Consultant’s Contact information is as follows:

Name: Ankur Dhingra

Address: […***…]
[…***…]
United States

Phone: […***…]

Email: […***…]

2.    Services

Consultant will render to CareDx the following Services: general financial, accounting, investor relations and related services, in each case as requested by CareDx from time to time. Consultant’s performance of the Services will be subject to Consultant’s other professional obligations.

3.    Time Commitment & Compensation

Consultant will perform up to 20 hours of Services per month for each of the first four months commencing on the Effective Date and ending on September 27, 2022 (the “Initial Period”). Thereafter, subject to the agreement of CareDx and Consultant, Consultant will perform up to 20 hours of Services per month for each of the following two one-month periods, commencing on September 28, 2022 and ending on November 27, 2022 (with all Services terminating no later than November 27, 2022).
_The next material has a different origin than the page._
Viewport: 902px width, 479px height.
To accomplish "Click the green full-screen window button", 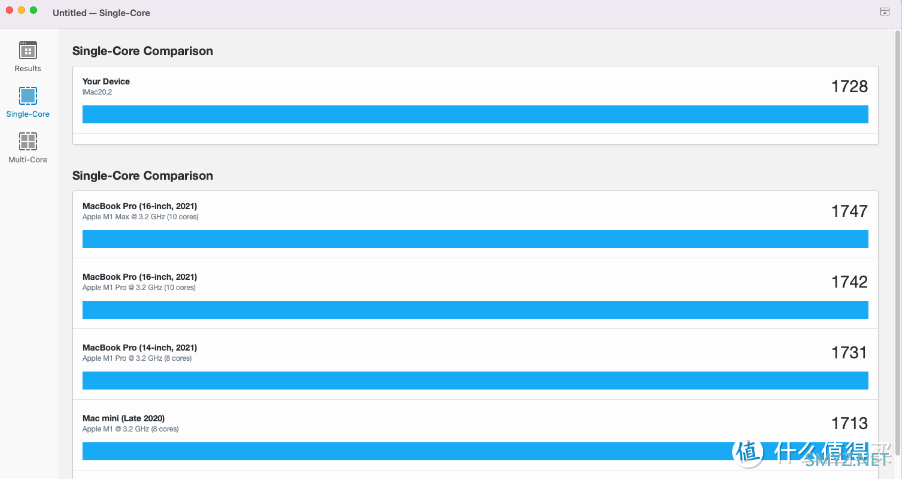I will pyautogui.click(x=33, y=10).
CareDx will pay Consultant a fixed fee of $10,000 per month (the “Monthly Fee”). At the end of the Initial Period, CareDx will make Consultant an additional one-time payment of $10,000 (in addition to the Monthly Fee for such month). The total amount of compensation (excluding Reimbursable Expenses) to be paid to Consultant by CareDx under this Agreement will be an amount up to and not to exceed $70,000. Consultant will send detailed invoices to: […***…]. CareDx will reimburse Consultant all pre-authorized Reimbursable Expenses upon presentation of an invoice, including original receipts.

4.    Payment

Payment to Consultant will be made no later than net sixty (60) days after Consultant’s submission of a detailed invoice. Consultant shall submit a monthly record of time charged to CareDx in electronic format and will be paid per CareDx’s normal expense reimbursement policy.

5.Term

Consultant will commence the Services on May 27, 2022 and will complete all Services by November 27, 2022.